Machines à voter : Quelles Garanties ?
Mon ami Rémi LESCOEUR, conseiller vert de Boulogne-Billancourt et conseiller de la communauté Val de Seine, publie la tribune suivante dans le prochain buletin municipal de la seconde ville d'Ile-de-France.
Boulogne-Billancourt va utiliser des machines à voter aux prochaines élections. On sait que l’organisation d’un vote (référendum ou élection) est une chose compliquée et coûteuse dans une ville de plus de 60 000 électeurs et les technologies de l’information et de la communication peuvent constituer un apport à la démocratie participative lorsqu’elles favorisent l’expression des citoyens et facilitent leur consultation.
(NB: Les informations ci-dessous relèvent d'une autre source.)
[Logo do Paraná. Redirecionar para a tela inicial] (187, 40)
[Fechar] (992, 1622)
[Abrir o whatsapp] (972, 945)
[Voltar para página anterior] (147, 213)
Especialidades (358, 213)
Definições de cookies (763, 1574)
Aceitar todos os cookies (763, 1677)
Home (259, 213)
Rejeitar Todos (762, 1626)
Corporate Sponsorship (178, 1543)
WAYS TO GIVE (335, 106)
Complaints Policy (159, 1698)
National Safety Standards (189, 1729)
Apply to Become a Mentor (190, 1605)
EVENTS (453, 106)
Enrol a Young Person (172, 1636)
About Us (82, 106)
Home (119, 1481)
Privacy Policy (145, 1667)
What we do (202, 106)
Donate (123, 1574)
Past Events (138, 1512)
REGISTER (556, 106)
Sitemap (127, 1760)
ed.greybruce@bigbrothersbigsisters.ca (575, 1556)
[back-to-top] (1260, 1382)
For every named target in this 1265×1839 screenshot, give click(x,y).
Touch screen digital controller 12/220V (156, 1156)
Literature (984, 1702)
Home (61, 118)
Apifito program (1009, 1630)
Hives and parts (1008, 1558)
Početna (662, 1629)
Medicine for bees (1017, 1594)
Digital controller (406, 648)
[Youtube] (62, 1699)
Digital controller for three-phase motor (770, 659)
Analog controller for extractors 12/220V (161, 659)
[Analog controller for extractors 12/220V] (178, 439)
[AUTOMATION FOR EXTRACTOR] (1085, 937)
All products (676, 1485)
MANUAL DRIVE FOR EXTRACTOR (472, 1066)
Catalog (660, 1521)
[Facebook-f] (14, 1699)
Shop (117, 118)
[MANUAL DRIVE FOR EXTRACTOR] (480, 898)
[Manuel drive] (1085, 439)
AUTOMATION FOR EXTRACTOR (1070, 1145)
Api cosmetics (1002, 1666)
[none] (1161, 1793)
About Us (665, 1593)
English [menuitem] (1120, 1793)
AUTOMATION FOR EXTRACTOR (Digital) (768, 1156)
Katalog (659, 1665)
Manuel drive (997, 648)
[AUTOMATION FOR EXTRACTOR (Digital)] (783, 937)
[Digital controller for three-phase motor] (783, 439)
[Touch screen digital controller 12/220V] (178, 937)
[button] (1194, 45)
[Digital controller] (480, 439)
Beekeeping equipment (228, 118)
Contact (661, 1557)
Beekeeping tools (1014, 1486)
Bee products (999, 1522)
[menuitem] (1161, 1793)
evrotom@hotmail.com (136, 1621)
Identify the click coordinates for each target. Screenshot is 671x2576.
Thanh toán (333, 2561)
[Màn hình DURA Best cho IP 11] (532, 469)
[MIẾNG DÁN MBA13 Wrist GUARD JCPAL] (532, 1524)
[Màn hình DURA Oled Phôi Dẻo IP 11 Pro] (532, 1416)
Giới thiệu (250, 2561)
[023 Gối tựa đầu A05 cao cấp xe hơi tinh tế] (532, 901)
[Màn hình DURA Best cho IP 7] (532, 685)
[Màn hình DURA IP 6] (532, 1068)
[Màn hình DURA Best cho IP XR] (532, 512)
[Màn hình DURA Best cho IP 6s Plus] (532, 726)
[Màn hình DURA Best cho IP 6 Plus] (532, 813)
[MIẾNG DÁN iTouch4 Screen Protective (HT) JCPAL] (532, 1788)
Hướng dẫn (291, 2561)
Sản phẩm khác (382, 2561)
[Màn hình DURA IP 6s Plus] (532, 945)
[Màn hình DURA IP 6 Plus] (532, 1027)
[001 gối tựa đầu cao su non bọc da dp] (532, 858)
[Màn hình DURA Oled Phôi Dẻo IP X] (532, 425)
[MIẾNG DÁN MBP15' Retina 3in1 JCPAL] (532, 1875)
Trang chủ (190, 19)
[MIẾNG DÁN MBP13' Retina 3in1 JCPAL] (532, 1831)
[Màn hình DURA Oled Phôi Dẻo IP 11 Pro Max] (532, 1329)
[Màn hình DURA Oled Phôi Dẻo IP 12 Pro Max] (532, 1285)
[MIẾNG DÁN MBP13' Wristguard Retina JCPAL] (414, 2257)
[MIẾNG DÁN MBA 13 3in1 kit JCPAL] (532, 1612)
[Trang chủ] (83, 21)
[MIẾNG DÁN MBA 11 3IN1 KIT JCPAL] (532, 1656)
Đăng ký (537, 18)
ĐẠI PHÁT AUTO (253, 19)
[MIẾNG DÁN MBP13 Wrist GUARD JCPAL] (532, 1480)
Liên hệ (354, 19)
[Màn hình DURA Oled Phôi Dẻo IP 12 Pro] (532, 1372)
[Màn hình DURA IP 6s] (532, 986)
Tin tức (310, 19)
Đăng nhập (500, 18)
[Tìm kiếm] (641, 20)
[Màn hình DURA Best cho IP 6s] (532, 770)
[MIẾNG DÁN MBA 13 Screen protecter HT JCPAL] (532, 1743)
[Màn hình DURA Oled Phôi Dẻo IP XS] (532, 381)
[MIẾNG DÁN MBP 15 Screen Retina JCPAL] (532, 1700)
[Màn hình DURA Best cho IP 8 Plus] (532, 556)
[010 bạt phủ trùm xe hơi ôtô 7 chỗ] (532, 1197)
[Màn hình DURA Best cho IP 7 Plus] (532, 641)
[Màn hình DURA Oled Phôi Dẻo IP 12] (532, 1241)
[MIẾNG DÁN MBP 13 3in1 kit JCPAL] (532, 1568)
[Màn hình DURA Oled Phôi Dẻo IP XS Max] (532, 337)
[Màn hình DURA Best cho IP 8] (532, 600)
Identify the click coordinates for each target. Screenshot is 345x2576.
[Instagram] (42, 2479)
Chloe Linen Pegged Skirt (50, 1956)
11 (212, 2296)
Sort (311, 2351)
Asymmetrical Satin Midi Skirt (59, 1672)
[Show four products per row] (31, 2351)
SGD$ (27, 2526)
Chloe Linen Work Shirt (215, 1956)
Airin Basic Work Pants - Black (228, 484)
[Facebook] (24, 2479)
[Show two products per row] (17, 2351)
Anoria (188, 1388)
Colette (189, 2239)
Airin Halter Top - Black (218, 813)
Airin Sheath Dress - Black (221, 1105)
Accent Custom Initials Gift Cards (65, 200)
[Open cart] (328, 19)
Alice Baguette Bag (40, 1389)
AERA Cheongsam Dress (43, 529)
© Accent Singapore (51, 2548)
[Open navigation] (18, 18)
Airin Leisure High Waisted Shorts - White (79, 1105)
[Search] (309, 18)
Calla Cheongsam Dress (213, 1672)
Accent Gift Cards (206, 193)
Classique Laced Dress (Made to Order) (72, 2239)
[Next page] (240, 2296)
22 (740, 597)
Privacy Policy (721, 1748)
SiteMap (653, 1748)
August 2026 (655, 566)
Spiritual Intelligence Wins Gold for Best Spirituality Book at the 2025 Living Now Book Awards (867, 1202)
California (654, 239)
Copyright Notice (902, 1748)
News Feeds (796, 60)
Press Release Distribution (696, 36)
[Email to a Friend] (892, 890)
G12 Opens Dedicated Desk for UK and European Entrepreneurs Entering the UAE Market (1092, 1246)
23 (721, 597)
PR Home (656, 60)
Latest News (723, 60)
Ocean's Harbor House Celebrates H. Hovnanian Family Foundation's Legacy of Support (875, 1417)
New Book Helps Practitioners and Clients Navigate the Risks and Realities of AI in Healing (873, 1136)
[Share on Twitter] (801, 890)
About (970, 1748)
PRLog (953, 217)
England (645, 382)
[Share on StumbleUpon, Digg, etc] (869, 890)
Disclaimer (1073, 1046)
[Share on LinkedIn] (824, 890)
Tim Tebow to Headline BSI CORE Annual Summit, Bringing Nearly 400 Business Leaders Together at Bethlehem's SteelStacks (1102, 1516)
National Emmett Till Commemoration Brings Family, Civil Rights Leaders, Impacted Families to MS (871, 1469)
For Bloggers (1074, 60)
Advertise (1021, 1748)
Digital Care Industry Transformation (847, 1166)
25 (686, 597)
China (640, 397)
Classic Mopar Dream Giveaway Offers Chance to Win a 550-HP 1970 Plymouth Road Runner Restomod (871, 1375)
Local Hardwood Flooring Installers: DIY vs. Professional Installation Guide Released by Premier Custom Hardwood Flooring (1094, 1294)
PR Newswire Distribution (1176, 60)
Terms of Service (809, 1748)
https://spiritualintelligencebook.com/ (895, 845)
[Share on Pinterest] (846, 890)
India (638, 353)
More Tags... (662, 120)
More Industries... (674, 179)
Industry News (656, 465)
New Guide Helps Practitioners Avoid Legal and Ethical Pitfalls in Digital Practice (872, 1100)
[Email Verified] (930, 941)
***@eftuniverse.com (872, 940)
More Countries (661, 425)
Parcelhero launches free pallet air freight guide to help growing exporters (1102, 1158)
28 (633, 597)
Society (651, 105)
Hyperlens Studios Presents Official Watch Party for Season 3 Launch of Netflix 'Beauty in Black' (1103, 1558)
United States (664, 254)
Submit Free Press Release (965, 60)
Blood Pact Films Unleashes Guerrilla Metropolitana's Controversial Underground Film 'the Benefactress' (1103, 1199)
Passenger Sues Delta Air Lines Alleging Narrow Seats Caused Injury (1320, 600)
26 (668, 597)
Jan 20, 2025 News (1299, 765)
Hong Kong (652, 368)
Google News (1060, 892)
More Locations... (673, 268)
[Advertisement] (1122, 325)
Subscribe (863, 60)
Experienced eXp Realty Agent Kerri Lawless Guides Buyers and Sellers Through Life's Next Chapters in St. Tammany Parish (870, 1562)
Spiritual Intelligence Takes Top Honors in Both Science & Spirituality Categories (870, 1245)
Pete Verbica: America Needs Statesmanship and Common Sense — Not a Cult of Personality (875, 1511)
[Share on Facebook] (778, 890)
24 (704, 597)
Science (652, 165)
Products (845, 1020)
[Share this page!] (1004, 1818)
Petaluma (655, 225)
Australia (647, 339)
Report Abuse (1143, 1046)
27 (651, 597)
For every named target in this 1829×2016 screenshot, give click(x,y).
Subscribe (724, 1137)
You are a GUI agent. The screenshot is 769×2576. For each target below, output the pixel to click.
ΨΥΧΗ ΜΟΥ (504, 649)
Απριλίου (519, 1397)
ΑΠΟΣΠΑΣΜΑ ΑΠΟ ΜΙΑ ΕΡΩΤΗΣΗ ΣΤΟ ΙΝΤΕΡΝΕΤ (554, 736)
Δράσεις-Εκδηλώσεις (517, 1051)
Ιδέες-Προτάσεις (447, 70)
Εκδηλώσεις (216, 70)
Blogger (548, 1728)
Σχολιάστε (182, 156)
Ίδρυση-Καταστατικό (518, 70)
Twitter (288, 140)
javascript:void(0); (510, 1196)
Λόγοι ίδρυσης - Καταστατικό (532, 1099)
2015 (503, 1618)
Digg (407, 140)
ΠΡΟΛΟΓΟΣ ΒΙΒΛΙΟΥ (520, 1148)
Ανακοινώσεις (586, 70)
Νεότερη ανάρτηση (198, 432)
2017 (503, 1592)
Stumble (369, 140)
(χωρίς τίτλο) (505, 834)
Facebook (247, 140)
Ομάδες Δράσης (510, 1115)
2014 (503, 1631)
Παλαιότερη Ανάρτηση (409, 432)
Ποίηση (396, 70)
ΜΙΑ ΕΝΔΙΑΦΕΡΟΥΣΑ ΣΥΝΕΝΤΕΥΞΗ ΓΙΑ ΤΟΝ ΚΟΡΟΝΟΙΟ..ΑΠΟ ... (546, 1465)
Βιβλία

Le principe des machines à voter peut apporter simplification et fluidité aux procédures de vote même si, comme de nombreux citoyens, on peut regretter la convivialité démocratique des opérations de dépouillement où des militants de tous bords et des citoyens non engagés se réunissaient dans un climat à la fois solennel et bon enfant.
Nous ne sommes donc pas opposés par principe aux machines à voter. La question principale est la fiabilité des matériels et les éventuels risques de fraude et de manipulation. Le système choisi par la municipalité est commercialisé par France-Élections.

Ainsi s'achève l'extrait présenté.